Jokes on them. My mom spent the next fifteen years letting me prove them wrong. It’s really something that one incorrect snap diagnosis from a doctor making things up as he went could lay a foundation of You Will Never for the next 26 years of my life.
The one time my parents danced together was at their wedding. They almost lasted three years after that. My dad just doesn’t dance.
My mom loves to dance. With the right people, that is. “Michael, pick a tape for us to listen to while we clean okay?”
My little hands were steel to the magnet that was Michael Jackson’s “Off The Wall.”
I hope I never forget the memory of my mother sweeping the kitchen floor while singing and swaying to “Rock With You.”
“Come on boys, dance with me!”
It’s okay if I dance, mom?
“Sure, just be careful!”
And we dusted and danced and danced and cleaned.
I remember standing in the bathroom while my mom put make-up on our roommate Nick.
I giggled. Mom! Boys don’t wear make-up!
“Yes, they do, Michael. Anyone can, especially if they’re going dancing.”
“Isn’t your mom making me look pretty, Michael?”
Yeah, Nick! She is!
Then I lived with my father for a brief period of time. He meant well.
“Michael, what’s all the ruckus up here?”
I’m dancing.
“By yourself?”
Yeah.
“Well, it’s probably best if you didn’t because it could injure your spine.”
I like dancing, dad.
“I know, son, I’m sorry.”
Comedy world, here I come!
Several years and four more kids later, I remember sitting in the bathroom watching my mom get ready to go out dancing. Watching her eyes. Seeing how happy she was to be getting out of the house.
I want to go dancing with you, Mom.
“No, Michael. This time it’s for me.”
I sort of understood. But my step-father didn’t. Her nights out dancing ended shortly thereafter, followed by her marriage.
I remember my stunning date to my high school senior ball. “Why did you bring me if you didn’t want to dance?” she said.
It’s not that I don’t want to, I just don’t. I can’t. Fat guys look stupid when they dance. I could injure myself.
But she was gone, already dancing alone in a sea of hormones.
This was the tenth time I rejected a person who wanted to move with me. Inside me, I could feel the sitcom audience of a thousand ancestors frustratedly sighing. You idiot! She wanted to share something unspoken with you. Something no teenager can explain!
I wish I knew it would have been okay to look weird. I was already weird. This just would have been intentional weirdness to a beat. You got flailing chaos in my weird! You got weird in my flailing chaos!

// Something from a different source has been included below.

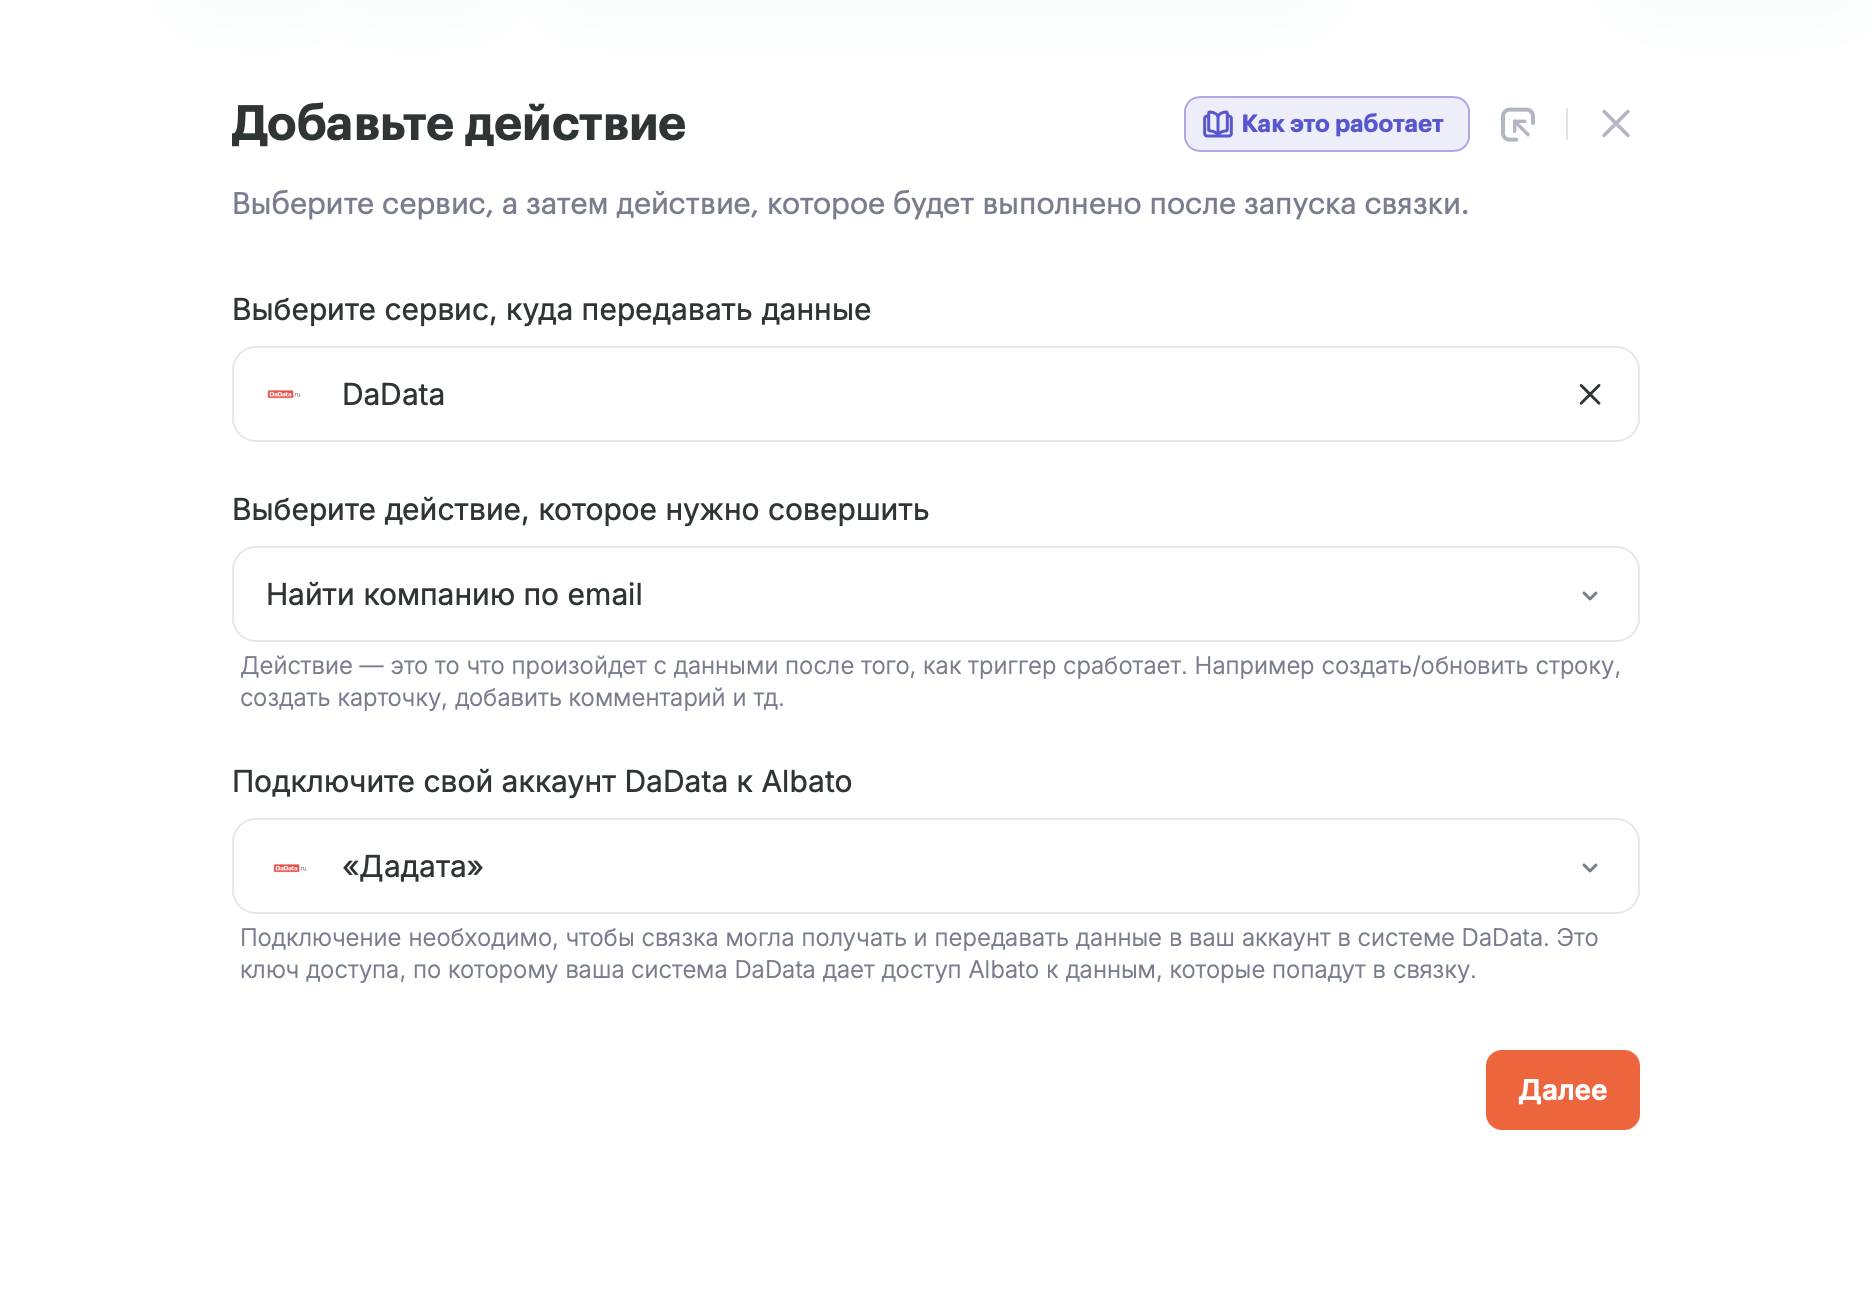Viewport: 1872px width, 1306px height.
Task: Expand the Найти компанию по email chevron
Action: coord(1589,596)
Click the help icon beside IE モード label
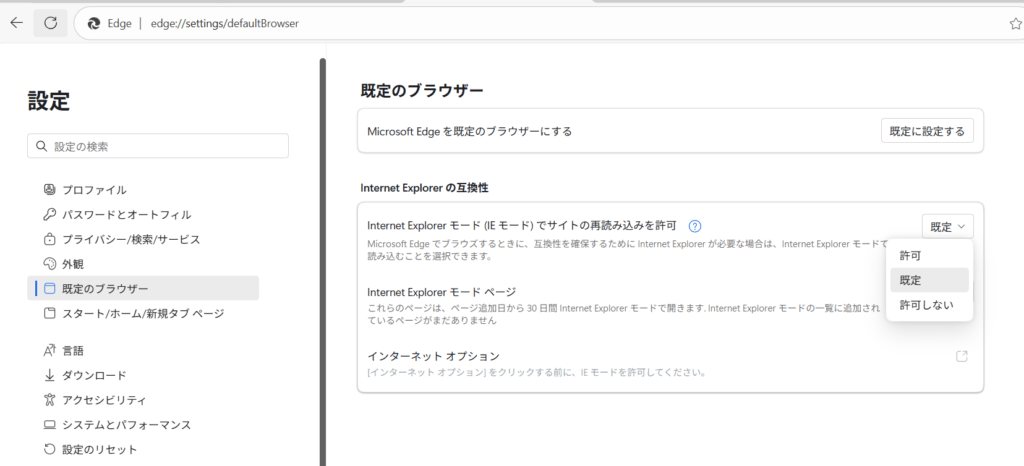The height and width of the screenshot is (466, 1024). pyautogui.click(x=696, y=227)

Why was I the only one not dancing?
Every teenager but me understands that they need to move. But that may be all they understand. “Hi! I am new to this world! Nice to meet you! I just do what my genitalia tells me to do. Right now it wants me to flail around you for at least two songs.”
At the very least, Social Dancing should be taught throughout primary school with the distinct purpose of making people feel comfortable moving their bodies however they want in the same room with others.
I am the result of the paired and shared movement between thousands of people from hundreds of cultures that needed to dance to understand that which could not be spoken. “Who are you? What the fuck is this energy? This music is controlling us. It wants us to make babies. We have no choice. But I like this song! And I like the names Stuart and Maggie.”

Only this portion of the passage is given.